13 de agosto de 2010

He pensado desarrollar algunas historias...

... Pero no les encuentro los mecanismos necesarios para echarlas a correr. Por ejemplo, hace un tiempo vengo planeando una novelita sobre un grupo de sádicos millonarios que matan por placer. Uno, planea estrangular con un hilo de cocer a una costurera. Otro, bocetea en manidos papeles el asesinato de un nadador mediante envenenamiento por agua. Un tercer fanático (pueden ser tres, o cuatro, o un centenar de fanáticos, eso no importa por el momento) se rompe la cabeza tratando de que un actor porno se fracture el pene. Algún lector ingenuo creerá que estos métodos son fantásticos por la propia inverosimilitud de los enunciados, pero se dará cuenta, si hace las investigaciones pertinentes, que no son tan fantásticos. Son realistas. Pero, ¿para qué escribir realismo? Si ya hay tanto realismo en boga. Por cierto, el realismo es una invención que no tiene más de 150 años. La literatura siempre ha sido fantástica. Pero no quiero perder el hilo (de cocer) sobre esta historia que me gustaría desarrollar. 

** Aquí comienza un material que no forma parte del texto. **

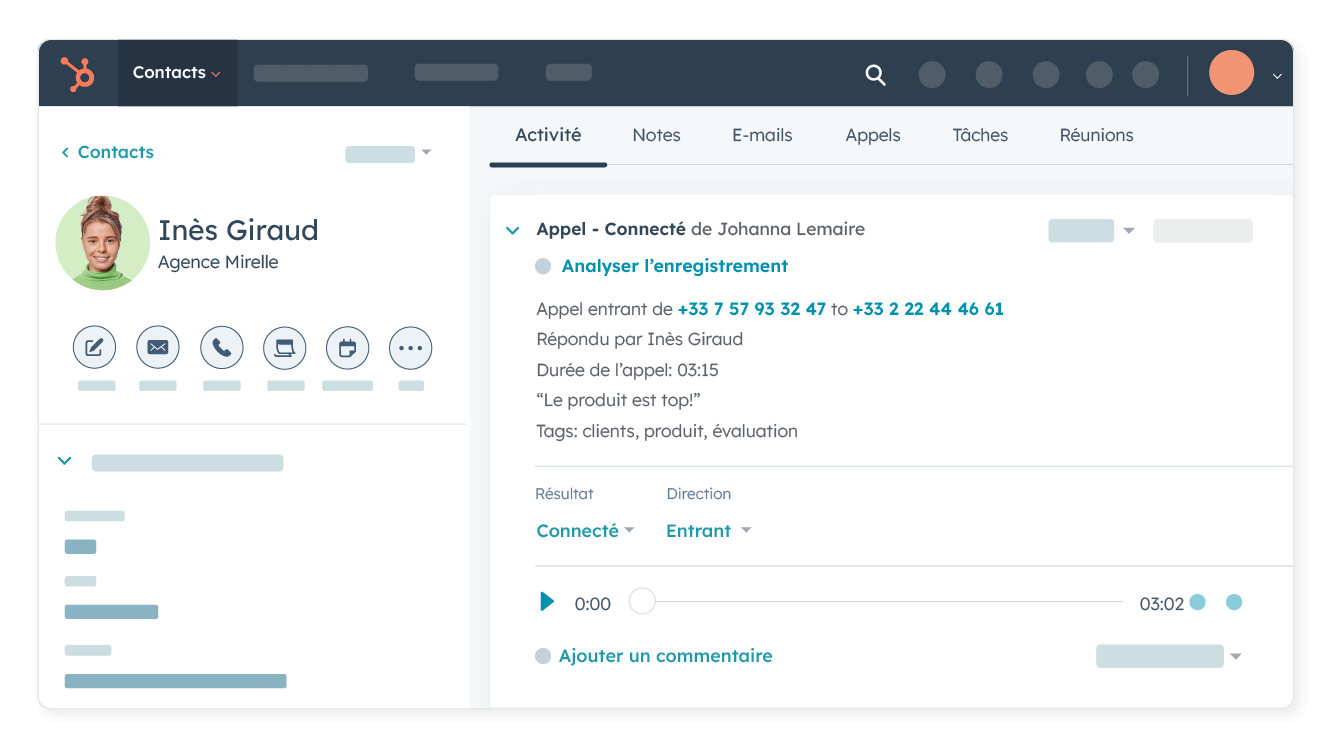Screen dimensions: 1332x747
Task: Start a call with the phone icon
Action: tap(221, 347)
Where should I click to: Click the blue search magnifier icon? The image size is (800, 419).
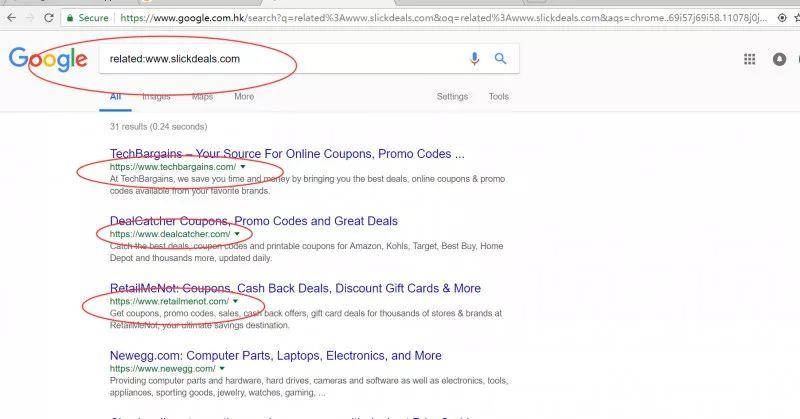tap(501, 58)
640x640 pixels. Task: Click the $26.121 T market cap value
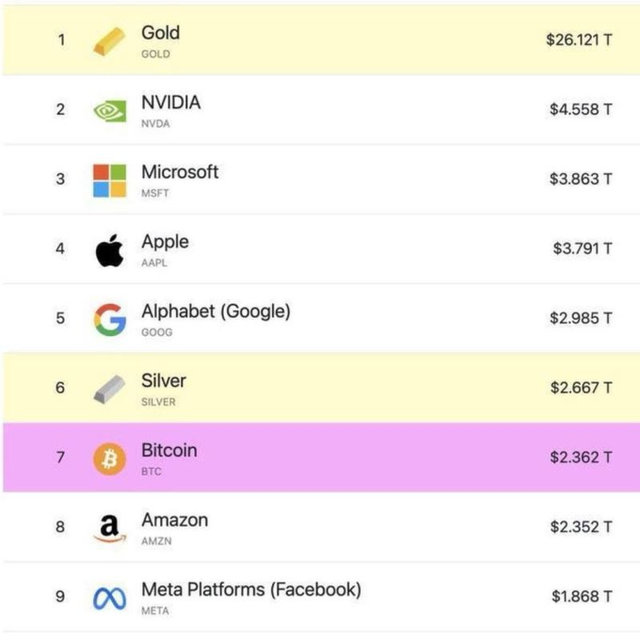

Estos sádicos podrían provenir de la mejor clase acomodada; asaltarían bancos por gusto, irían a protestas "para mejores condiciones salariales a los trabajadores" por hobby, estarían inscritos en el Partido Comunista, por joder, y así, cada cosa de estos rufianes, de sus vidas, serían una pura ejecución involuntaria, un goce estético total, casi natural de la pura afectación de sus actos. Porque para ellos todo es pura afectación, o más bien método. Método para cortejar a la amada, método para pedir una línea bancaria, método para preparar croissant con cafecitos. etc. En ese plano, ellos, y sólo ellos,  serían los verdaderos, únicos y posibles artistas. Esto no quiere decir que toda la historia esté desprovista de lógica, o que algún estudiante de arte sea menos artista que los artistas que propongo, pero lo esencial, y reprochable por parte del lector, es que no tenga cada personaje una psicología plenamente elaborada, un mínimo de consistencia esperable. O quizás no, quizás todos los rufianes sean clones, copias de un original inexistente, meros muñequitos que se mueven en el teatro del universo. Al fin y al cabo, son millonarios. Y artistas.
Pero me detengo en un punto central de esta disquisición: he pensado desarrollar algunas historias, y sigo sin desarrollar nada. Cómo me gustaría que algún lector le pusiera un título a la novelita de estos hipotéticos asesinos. Quizás ahí recién me animaría a escribir las primeras líneas.